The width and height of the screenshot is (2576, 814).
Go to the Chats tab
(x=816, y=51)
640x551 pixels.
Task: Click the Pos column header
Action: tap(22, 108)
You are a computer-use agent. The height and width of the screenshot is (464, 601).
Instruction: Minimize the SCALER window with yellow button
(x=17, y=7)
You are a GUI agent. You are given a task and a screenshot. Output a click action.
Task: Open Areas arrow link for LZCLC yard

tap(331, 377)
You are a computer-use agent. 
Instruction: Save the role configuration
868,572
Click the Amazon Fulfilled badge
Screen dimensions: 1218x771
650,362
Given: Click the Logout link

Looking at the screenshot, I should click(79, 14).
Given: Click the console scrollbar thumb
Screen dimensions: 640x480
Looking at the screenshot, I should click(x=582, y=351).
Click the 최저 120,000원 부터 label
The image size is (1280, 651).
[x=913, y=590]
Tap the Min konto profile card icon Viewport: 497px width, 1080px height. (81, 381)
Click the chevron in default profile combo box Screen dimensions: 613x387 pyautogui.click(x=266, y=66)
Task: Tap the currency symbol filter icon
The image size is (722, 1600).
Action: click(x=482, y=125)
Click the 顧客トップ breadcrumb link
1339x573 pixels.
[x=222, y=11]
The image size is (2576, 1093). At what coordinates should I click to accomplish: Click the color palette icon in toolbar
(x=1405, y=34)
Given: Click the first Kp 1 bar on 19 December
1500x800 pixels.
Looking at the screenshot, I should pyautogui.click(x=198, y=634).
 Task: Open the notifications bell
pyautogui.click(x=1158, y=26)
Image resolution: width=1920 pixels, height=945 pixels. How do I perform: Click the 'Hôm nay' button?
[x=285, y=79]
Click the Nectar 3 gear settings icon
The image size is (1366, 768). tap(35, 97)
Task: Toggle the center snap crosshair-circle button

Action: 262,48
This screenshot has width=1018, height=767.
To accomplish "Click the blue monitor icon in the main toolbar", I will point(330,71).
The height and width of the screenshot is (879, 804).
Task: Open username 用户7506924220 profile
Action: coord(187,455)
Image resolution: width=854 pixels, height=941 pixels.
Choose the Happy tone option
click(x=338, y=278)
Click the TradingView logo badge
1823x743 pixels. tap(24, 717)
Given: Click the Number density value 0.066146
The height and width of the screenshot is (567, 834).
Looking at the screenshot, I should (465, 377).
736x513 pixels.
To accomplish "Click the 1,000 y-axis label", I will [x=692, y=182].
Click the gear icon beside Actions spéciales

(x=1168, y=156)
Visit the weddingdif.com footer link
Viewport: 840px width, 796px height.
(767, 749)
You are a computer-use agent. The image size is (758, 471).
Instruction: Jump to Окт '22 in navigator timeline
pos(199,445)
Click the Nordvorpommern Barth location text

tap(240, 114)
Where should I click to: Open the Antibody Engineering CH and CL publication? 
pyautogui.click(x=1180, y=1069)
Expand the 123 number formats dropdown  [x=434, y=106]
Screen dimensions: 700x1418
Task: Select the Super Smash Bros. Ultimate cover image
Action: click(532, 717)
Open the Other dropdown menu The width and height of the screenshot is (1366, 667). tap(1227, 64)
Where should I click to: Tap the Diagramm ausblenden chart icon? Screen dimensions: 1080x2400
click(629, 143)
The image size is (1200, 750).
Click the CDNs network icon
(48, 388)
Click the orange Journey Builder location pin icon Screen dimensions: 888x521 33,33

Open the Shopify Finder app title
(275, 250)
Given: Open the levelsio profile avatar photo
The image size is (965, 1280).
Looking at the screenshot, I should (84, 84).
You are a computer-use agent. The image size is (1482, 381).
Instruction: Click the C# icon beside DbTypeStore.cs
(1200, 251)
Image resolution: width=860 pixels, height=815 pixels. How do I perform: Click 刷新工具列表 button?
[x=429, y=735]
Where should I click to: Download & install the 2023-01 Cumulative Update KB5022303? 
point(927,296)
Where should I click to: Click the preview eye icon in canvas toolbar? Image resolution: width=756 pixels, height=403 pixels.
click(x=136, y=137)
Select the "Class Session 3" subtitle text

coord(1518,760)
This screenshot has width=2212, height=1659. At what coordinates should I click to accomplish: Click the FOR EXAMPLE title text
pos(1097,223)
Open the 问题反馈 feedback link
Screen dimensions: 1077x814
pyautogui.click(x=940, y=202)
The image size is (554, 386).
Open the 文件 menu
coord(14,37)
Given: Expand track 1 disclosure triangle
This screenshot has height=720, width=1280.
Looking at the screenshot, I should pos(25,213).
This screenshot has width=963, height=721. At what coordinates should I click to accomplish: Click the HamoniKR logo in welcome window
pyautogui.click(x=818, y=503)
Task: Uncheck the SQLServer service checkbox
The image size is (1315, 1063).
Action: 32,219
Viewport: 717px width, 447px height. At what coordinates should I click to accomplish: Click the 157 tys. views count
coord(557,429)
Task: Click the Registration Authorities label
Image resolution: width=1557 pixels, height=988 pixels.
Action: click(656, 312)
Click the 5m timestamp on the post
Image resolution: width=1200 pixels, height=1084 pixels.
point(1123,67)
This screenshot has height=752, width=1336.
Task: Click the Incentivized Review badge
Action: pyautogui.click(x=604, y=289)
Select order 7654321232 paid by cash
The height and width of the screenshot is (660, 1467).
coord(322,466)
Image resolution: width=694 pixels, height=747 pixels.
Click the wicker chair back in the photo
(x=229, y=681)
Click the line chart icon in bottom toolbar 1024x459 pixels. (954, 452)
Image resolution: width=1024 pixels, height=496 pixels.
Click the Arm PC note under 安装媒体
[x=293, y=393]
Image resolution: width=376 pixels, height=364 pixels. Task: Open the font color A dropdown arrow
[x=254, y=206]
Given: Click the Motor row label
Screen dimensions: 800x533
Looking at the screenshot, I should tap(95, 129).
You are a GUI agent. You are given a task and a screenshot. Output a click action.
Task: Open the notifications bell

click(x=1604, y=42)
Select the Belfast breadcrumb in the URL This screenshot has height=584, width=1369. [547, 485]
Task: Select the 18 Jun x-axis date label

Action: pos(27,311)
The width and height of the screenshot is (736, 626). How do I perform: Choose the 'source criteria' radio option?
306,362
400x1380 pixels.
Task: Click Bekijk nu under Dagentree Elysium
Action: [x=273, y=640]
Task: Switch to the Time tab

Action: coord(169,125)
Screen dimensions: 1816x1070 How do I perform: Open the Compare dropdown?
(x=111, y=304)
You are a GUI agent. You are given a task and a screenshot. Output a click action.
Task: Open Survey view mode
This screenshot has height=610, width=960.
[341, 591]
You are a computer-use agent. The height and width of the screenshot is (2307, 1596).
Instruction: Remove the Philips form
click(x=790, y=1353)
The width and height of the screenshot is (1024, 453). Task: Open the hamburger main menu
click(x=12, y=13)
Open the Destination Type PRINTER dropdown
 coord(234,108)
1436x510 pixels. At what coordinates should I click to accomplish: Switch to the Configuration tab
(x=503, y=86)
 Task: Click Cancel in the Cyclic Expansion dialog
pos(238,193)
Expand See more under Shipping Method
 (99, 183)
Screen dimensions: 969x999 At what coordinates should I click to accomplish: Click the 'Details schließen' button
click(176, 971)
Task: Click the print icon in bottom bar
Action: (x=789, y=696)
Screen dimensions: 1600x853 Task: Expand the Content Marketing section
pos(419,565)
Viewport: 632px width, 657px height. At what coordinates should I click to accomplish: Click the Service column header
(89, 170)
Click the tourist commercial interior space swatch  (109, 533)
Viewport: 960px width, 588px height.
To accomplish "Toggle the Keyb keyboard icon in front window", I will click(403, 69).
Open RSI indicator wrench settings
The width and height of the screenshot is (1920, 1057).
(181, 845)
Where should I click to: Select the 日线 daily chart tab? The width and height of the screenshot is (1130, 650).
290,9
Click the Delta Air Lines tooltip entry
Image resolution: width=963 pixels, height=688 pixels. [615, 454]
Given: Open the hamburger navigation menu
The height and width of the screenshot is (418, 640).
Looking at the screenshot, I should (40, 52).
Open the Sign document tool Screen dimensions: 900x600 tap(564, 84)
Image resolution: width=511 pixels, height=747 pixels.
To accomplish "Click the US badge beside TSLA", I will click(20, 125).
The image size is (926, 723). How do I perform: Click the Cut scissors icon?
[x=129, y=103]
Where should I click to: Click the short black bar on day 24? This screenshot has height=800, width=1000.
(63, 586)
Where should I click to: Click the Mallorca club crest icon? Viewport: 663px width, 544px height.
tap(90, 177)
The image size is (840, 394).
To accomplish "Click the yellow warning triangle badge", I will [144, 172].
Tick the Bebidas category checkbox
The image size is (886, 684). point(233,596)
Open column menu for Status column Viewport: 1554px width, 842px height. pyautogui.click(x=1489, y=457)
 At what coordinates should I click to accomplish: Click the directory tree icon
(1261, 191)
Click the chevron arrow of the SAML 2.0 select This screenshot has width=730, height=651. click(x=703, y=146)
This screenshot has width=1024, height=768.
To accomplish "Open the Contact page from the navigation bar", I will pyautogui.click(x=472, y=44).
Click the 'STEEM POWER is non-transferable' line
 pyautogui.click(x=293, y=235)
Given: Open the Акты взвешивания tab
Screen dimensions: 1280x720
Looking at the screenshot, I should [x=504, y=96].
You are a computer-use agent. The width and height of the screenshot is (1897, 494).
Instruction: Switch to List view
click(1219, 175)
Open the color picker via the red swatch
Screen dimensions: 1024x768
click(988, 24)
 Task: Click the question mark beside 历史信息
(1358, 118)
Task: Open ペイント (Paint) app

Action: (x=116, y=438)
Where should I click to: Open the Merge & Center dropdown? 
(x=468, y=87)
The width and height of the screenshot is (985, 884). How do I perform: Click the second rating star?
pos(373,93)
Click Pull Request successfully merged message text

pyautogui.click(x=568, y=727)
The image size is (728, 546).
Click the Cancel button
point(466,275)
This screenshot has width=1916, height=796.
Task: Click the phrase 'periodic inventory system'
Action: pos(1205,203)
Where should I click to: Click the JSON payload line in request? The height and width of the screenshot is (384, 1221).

* _EXERCISE OBJECTIVE_:
Wherever "navigation" occurs in the records above, copy the line it sits in.

* _TASK RESPONSE_:
Given: Open the hamburger navigation menu
To accomplish "Open the Contact page from the navigation bar", I will pyautogui.click(x=472, y=44).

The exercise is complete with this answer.